Consigne — Remplacez « Screen dimensions » par « Screen size » dans toutes les lignes ci-dessous et recopiez-les sans aucune autre modification.
=== Données disponibles ===
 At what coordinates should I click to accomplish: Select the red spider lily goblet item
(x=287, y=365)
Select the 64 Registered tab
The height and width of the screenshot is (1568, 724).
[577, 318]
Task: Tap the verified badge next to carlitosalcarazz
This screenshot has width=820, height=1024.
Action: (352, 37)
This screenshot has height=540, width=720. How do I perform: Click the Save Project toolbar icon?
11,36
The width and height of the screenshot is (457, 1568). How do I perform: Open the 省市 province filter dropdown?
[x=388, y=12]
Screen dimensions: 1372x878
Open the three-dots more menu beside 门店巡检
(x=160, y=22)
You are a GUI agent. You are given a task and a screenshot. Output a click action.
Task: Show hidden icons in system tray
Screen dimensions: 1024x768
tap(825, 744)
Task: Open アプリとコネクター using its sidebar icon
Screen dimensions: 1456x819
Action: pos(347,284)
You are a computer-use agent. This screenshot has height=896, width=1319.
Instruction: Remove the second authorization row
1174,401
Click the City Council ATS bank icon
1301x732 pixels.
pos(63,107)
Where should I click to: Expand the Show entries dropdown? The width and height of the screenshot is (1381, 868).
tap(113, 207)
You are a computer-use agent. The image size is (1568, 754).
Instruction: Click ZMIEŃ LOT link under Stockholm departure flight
===
Résultat attendu —
 At what coordinates should I click to accomplish: Select the red spider lily goblet item
(x=287, y=365)
Select the 64 Registered tab
The height and width of the screenshot is (1568, 724).
[577, 318]
Task: Tap the verified badge next to carlitosalcarazz
This screenshot has width=820, height=1024.
Action: (352, 37)
This screenshot has height=540, width=720. How do I perform: Click the Save Project toolbar icon?
11,36
The width and height of the screenshot is (457, 1568). How do I perform: Open the 省市 province filter dropdown?
[x=388, y=12]
Screen size: 1372x878
Open the three-dots more menu beside 门店巡检
(x=160, y=22)
You are a GUI agent. You are given a task and a screenshot. Output a click action.
Task: Show hidden icons in system tray
Screen size: 1024x768
tap(825, 744)
Task: Open アプリとコネクター using its sidebar icon
Screen size: 1456x819
Action: pos(347,284)
You are a computer-use agent. This screenshot has height=896, width=1319.
Instruction: Remove the second authorization row
1174,401
Click the City Council ATS bank icon
1301x732 pixels.
pos(63,107)
Where should I click to: Expand the Show entries dropdown? The width and height of the screenshot is (1381, 868).
tap(113, 207)
You are a computer-use agent. The image size is (1568, 754).
Instruction: Click ZMIEŃ LOT link under Stockholm departure flight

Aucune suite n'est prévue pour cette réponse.